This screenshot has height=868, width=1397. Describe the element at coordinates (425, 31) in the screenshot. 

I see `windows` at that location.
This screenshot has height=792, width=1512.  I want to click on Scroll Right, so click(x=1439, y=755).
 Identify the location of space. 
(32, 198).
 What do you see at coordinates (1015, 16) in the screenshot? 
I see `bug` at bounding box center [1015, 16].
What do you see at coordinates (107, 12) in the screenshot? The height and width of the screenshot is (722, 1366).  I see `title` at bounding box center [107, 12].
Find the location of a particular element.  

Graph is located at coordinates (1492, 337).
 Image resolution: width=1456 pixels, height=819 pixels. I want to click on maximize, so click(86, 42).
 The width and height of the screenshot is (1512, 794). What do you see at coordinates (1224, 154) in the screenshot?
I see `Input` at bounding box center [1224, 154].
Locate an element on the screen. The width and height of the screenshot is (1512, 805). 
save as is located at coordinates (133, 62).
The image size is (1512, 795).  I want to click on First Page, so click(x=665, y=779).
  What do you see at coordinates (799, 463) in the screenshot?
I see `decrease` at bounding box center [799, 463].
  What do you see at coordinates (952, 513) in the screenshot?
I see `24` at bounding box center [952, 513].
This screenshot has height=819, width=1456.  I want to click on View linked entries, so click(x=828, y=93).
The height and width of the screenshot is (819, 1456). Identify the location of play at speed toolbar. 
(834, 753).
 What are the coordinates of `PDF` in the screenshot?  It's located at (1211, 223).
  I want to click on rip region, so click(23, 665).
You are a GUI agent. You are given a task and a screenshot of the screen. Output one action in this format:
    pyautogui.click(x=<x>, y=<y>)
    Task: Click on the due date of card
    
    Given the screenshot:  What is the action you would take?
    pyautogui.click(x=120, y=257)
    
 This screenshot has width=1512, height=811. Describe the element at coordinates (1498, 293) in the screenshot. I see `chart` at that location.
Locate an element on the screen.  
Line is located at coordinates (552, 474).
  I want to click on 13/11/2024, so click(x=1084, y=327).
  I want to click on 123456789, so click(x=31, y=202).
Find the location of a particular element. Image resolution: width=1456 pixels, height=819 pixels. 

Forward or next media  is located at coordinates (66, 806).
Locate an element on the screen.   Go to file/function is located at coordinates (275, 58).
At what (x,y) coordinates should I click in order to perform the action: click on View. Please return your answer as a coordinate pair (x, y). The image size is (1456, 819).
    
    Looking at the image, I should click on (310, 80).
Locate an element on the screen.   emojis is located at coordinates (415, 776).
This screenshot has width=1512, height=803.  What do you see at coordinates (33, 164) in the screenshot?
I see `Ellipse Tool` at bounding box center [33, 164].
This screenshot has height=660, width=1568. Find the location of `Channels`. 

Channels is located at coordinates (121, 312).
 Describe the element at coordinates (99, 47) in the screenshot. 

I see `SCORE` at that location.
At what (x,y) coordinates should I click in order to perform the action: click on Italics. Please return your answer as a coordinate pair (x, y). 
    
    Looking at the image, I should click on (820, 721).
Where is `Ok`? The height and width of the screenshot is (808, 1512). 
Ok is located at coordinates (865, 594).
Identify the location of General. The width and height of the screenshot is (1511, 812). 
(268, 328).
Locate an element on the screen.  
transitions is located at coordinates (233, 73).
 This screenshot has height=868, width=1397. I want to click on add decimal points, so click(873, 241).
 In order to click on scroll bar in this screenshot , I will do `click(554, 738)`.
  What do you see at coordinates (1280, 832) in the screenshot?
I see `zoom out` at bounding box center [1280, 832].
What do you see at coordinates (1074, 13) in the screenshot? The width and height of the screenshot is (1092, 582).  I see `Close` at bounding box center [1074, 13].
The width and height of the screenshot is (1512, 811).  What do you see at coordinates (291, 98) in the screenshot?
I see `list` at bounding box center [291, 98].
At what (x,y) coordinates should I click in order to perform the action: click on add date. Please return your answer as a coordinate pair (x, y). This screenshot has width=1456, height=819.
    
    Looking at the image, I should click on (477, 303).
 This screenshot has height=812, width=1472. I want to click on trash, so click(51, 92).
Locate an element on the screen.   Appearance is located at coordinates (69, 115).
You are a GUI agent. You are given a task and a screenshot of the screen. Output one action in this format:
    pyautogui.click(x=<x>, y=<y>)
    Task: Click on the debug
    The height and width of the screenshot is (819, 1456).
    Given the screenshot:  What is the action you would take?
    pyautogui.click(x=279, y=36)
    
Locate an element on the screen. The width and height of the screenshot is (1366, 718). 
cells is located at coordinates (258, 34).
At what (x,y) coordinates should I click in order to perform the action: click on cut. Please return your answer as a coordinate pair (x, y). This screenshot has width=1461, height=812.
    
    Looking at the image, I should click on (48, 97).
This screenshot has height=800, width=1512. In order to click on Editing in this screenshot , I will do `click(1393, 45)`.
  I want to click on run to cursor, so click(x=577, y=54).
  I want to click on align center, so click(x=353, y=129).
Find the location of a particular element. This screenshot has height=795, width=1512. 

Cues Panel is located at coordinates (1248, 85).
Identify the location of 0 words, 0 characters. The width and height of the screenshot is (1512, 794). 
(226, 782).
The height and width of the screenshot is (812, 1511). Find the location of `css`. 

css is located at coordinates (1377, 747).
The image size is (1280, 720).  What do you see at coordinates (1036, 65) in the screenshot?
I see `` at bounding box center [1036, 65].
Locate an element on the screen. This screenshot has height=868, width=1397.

_Written exercise_. Return each line in the items above that holds the word "Identify". Case counts.

_Exercise answer_.
 Identify the location of space. 
The height and width of the screenshot is (819, 1456). Identify the location of play at speed toolbar. 
Identify the location of General. The width and height of the screenshot is (1511, 812). 
Identify the location of 0 words, 0 characters. The width and height of the screenshot is (1512, 794). 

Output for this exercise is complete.